→ Passage to read:
━━━━━━━━━━━━━━━━

Where should I start?
If you're new and want one quintessential thriller: Running Blind.
If you enjoy high‑adventure disasters and wild landscapes: The Golden Keel → High Citadel → Wyatt's Hurricane.
If you like corporate and scientific conspiracies: Landslide → Snow Tiger → The Enemy → Bahama Crisis.
If you prefer recurring‑hero adventures: Flyaway → Windfall → Domino Island.
Author bio
Desmond Bagley grew up far from the glamorous settings of his novels. Born in Kendal, in England’s Lake District, in 1923, he moved with his family to the seaside town of Blackpool in the mid‑1930s and left school soon after.
He had a pronounced stammer that made school and early jobs difficult, and he left without formal qualifications. He found work as a printer’s assistant and in factories, including the wartime aircraft industry, and spent a lot of his spare time reading whatever he could find.
Writing was the way he found his own voice.
In 1947 he headed for Africa, travelling overland through the Sahara and East Africa before settling in South Africa. There he took on a string of jobs in the gold‑mining and asbestos industries around Durban and Johannesburg, experience that later fed the technical detail and rough edges of his thrillers.

━━━━━━━━━━━━━━━━

→ Exercise goal:
Quote the stretch of the Desmond Bagley passage above from "If you're new" through "school soon after.".

→ Excerpted data:
━━━━━━━━━━━━━━━━

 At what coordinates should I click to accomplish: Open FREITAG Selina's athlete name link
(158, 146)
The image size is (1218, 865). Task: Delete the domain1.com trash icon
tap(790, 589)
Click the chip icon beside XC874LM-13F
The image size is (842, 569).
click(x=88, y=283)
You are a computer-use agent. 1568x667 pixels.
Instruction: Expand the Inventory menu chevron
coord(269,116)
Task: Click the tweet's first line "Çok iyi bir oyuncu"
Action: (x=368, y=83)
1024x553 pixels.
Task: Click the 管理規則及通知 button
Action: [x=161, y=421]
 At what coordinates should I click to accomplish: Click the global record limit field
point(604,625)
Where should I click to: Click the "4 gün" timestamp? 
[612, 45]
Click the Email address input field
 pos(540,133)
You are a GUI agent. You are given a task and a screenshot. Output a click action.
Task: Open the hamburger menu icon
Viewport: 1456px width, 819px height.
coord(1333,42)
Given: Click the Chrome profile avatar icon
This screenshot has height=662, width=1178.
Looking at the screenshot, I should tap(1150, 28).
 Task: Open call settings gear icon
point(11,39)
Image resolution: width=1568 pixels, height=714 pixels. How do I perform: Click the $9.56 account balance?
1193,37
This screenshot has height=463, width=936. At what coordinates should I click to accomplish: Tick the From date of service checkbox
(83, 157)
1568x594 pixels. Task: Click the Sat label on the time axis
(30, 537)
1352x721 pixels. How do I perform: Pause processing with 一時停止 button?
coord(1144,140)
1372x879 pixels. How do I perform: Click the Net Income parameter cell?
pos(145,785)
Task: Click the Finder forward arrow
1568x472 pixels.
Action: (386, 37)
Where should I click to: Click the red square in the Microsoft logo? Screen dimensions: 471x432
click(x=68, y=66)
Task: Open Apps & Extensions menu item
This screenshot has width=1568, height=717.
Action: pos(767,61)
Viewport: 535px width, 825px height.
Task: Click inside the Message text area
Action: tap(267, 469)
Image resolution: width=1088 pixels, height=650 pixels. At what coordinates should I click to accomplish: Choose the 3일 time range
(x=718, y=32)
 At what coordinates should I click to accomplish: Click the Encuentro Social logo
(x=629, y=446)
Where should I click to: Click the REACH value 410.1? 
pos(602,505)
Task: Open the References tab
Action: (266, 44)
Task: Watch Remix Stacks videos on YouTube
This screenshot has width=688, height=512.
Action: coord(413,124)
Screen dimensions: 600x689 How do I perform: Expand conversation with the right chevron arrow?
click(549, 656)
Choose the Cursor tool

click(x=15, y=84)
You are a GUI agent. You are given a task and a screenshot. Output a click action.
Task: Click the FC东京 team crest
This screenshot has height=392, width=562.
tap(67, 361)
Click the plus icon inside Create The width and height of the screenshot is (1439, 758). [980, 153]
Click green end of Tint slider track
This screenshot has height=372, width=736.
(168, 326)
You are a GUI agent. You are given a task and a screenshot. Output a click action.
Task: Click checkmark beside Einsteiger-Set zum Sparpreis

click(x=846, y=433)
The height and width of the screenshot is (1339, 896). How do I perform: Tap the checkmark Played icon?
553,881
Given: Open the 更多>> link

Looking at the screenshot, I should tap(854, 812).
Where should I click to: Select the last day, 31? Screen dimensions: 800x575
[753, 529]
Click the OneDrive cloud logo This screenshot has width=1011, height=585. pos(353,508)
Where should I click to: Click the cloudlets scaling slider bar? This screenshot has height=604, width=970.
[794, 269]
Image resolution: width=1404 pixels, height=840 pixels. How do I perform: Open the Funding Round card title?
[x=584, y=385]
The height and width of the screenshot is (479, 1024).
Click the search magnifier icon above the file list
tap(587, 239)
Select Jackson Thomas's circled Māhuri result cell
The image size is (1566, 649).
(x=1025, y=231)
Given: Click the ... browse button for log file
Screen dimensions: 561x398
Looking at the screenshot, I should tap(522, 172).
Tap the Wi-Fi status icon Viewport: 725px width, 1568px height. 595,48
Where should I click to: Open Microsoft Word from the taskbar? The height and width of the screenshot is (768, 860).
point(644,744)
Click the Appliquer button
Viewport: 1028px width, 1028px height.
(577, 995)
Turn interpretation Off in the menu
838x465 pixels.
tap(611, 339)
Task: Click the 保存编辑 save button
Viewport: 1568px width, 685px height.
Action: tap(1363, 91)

━━━━━━━━━━━━━━━━

→ The answer:
If you're new and want one quintessential thriller: Running Blind.
If you enjoy high‑adventure disasters and wild landscapes: The Golden Keel → High Citadel → Wyatt's Hurricane.
If you like corporate and scientific conspiracies: Landslide → Snow Tiger → The Enemy → Bahama Crisis.
If you prefer recurring‑hero adventures: Flyaway → Windfall → Domino Island.
Author bio
Desmond Bagley grew up far from the glamorous settings of his novels. Born in Kendal, in England’s Lake District, in 1923, he moved with his family to the seaside town of Blackpool in the mid‑1930s and left school soon after.